Unequal Justice: Wells Fargo and the Double Standard of Corporate Crime

As a criminal defense attorney, I’m deeply troubled by the disparity between the sentences given to ordinary citizens accused of theft crimes and the meager punishments for executives overseeing massive corporate frauds. The recent Wells Fargo fake accounts scandal sentencing of executive Carrie Tolstedt is a case in point. She only received probation and home confinement despite playing a central role in a fraudulent scheme that saw millions of unauthorized customer accounts opened to meet aggressive sales goals.

Contrast this with anyone convicted of a single count of aggravated identity theft. Such individuals face a two-year mandatory minimum prison sentence that must be served consecutively to any other counts. The gravity of this discrepancy becomes even starker when one considers that Wells Fargo, under the leadership of executives like Tolstedt, committed what can be equated to aggravated identity theft millions of times over.

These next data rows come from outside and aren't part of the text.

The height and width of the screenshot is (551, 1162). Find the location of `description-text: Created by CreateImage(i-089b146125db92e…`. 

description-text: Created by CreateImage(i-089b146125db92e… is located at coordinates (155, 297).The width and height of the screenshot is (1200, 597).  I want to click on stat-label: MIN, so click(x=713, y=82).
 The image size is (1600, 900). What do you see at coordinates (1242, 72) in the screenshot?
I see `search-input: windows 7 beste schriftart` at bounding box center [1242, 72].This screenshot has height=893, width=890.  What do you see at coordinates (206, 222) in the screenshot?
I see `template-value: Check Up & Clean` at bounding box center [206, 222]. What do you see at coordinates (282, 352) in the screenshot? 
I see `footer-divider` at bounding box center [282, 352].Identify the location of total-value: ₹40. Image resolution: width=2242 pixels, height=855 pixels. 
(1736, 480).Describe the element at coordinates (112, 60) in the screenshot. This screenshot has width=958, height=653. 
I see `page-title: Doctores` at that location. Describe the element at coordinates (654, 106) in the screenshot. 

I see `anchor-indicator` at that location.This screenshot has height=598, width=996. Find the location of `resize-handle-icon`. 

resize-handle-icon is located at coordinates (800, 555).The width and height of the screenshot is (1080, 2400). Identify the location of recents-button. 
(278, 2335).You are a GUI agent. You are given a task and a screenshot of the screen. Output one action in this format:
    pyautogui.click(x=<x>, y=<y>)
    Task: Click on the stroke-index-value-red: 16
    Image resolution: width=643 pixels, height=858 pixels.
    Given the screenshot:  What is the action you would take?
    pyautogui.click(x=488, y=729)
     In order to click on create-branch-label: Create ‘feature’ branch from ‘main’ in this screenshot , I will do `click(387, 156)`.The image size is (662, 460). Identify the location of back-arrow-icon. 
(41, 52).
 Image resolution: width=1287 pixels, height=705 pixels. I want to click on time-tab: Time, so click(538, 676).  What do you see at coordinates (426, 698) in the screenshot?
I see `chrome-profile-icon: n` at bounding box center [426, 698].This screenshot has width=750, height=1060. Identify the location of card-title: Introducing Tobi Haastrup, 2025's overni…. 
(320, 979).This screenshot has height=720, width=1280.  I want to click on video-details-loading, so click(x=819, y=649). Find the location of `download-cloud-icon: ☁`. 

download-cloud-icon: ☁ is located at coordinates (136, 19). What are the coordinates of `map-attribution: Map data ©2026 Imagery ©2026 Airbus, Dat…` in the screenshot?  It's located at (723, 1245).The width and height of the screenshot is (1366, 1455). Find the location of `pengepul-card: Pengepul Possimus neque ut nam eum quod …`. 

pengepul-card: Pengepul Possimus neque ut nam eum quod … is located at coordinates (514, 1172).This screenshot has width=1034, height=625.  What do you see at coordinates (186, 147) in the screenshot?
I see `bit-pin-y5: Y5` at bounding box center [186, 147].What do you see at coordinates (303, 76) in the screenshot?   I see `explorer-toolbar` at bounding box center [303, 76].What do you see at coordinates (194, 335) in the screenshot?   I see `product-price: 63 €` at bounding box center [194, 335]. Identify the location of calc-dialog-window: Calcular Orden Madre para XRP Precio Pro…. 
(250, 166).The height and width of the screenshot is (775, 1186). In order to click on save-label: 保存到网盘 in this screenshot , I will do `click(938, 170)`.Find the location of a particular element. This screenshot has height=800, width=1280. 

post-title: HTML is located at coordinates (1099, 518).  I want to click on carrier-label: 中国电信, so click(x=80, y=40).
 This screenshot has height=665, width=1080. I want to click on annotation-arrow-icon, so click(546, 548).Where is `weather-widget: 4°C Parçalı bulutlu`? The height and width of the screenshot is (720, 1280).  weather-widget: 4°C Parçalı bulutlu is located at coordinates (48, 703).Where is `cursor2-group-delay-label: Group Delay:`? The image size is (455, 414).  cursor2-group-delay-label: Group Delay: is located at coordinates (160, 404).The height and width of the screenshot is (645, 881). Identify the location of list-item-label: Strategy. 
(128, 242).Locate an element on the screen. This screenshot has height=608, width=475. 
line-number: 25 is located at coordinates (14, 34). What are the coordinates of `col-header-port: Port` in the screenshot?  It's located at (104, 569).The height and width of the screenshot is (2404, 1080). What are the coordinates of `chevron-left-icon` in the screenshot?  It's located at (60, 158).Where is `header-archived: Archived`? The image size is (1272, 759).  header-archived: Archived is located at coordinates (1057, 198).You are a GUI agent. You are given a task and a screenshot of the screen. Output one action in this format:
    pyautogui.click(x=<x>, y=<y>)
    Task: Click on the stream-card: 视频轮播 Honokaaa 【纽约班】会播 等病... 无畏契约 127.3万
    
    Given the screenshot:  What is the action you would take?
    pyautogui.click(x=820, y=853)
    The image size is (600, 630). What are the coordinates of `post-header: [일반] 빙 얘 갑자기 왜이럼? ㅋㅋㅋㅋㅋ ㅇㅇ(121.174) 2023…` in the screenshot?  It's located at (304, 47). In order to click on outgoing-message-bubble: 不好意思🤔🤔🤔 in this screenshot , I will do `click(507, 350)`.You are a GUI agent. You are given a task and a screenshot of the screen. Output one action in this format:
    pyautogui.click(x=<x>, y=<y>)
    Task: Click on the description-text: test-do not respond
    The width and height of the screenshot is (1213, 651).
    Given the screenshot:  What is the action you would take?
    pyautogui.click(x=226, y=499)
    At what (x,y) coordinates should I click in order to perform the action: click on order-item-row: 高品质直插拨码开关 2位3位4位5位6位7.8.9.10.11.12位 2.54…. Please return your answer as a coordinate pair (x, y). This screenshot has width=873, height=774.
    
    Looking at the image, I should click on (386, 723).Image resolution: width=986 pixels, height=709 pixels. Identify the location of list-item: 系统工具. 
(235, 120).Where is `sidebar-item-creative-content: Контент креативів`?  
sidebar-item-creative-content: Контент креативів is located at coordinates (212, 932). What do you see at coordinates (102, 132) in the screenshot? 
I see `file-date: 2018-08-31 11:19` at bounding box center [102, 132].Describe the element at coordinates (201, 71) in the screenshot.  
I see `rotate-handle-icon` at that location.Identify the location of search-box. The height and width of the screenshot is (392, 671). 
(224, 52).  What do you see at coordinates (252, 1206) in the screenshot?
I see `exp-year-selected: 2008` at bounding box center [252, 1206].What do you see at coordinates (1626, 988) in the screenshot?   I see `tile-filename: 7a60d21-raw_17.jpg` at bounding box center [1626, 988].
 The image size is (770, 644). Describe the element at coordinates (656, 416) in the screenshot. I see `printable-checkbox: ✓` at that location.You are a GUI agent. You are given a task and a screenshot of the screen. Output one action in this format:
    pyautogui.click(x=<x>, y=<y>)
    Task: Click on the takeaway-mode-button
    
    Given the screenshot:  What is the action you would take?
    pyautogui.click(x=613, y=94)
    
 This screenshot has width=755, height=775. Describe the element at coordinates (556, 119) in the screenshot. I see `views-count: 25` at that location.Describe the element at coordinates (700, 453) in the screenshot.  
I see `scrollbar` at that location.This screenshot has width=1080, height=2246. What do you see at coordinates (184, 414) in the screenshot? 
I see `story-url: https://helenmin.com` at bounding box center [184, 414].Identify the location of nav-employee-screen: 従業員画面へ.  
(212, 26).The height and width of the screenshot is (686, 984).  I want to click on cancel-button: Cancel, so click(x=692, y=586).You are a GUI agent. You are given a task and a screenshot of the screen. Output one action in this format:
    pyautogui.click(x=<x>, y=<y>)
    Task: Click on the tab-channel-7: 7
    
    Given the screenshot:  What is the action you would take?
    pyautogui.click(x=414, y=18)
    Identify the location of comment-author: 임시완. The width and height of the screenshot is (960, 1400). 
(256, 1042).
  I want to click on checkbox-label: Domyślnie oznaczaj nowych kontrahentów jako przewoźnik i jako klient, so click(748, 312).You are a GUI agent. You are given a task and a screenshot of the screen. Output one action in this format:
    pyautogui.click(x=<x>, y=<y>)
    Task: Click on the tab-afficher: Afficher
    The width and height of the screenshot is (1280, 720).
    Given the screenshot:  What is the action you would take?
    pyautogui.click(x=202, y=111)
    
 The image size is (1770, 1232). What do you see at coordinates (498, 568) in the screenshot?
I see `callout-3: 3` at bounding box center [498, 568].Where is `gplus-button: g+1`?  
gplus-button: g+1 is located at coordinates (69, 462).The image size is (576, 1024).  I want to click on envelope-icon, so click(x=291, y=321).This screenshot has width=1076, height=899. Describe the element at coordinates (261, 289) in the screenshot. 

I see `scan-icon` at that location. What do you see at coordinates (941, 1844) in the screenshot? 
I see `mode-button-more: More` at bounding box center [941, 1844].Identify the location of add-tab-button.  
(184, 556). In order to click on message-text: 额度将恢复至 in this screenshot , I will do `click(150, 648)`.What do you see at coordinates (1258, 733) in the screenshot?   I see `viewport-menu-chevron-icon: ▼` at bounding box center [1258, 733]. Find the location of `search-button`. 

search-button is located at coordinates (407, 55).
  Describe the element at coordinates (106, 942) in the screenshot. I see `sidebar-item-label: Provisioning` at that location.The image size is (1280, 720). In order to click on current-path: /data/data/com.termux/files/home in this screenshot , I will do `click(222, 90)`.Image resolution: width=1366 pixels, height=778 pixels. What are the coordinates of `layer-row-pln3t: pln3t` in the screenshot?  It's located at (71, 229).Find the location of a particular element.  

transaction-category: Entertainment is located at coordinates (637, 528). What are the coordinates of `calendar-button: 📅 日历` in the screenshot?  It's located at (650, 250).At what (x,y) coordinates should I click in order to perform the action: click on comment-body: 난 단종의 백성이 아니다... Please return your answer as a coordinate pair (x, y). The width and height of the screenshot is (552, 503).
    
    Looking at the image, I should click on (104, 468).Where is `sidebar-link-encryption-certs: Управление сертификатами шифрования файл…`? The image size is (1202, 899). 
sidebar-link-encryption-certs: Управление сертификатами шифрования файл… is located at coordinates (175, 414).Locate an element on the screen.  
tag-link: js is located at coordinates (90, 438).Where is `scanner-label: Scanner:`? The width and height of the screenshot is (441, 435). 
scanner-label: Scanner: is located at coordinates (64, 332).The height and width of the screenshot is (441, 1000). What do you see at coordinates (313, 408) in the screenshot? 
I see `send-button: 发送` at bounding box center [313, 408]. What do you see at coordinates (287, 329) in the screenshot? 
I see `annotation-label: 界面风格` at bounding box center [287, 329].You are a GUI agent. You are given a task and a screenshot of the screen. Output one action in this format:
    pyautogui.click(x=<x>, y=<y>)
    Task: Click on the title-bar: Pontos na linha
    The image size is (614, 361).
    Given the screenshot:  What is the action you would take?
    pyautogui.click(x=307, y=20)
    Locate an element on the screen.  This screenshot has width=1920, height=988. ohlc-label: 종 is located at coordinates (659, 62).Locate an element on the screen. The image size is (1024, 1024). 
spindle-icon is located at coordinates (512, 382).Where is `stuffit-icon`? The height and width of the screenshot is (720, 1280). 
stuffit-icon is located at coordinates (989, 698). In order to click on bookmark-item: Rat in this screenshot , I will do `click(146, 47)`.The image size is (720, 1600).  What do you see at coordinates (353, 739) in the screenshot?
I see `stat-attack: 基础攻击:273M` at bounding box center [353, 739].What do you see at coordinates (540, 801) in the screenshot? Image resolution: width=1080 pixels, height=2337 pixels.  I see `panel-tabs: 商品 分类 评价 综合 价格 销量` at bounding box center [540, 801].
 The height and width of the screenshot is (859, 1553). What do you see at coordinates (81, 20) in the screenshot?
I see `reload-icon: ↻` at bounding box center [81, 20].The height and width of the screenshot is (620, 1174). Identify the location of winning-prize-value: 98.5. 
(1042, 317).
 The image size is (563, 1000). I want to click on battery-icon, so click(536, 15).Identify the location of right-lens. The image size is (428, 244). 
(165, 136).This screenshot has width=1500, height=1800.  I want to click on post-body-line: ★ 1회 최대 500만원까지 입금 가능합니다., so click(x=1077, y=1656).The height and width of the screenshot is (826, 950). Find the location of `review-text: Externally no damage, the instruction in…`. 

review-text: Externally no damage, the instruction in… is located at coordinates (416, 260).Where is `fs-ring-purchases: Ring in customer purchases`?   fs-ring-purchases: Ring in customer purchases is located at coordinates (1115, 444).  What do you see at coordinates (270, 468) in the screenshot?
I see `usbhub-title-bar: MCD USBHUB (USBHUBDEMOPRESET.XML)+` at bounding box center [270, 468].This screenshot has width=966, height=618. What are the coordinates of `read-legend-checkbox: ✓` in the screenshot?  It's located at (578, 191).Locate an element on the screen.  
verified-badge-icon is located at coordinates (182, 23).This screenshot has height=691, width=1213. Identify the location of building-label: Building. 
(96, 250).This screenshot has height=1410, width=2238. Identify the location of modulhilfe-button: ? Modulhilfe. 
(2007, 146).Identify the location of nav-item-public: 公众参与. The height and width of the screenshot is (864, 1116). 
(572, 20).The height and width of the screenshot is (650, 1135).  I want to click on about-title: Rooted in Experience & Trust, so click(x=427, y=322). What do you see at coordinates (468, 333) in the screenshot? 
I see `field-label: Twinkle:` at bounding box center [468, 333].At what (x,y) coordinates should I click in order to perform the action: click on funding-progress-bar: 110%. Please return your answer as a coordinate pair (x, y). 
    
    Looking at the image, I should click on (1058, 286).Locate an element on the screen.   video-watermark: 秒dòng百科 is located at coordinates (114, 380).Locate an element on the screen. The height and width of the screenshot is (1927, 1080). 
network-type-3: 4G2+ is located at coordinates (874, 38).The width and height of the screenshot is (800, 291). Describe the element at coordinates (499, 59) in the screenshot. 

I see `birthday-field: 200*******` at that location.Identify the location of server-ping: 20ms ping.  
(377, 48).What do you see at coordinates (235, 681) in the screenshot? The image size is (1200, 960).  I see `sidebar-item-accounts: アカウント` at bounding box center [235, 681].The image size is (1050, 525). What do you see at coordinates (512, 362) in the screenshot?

Every year, thousands are prosecuted and incarcerated for identity theft. The consequences for them are stringent and life-altering. Yet, the repercussions are meager for corporate behemoths like Wells Fargo, which committed fraud on a massive scale. While the bank paid fines, its leading executives, the true decision-makers, were largely untouched by the law. Tolstedt was the sole executive to face criminal charges, and even she won’t see the inside of a prison cell.

Both individual identity theft and the Wells Fargo scandal revolve around the unauthorized and malicious use of personal information. Why does one offender face years behind bars while another, protected by the trappings of corporate power, escapes with a mere admonishment?

As a defense lawyer, I know the primary duty of justice should be the blind, objective application of the law. But cases like Tolstedt’s and the broader handling of the Wells Fargo scandal set a dangerous precedent. It implies that one can effectively sidestep accountability for even the gravest of corporate wrongdoings with sufficient influence and affluence.

The 2008 financial crisis serves as another poignant reminder of this disparity. Millions lost their homes and livelihoods, yet only a single banker faced imprisonment.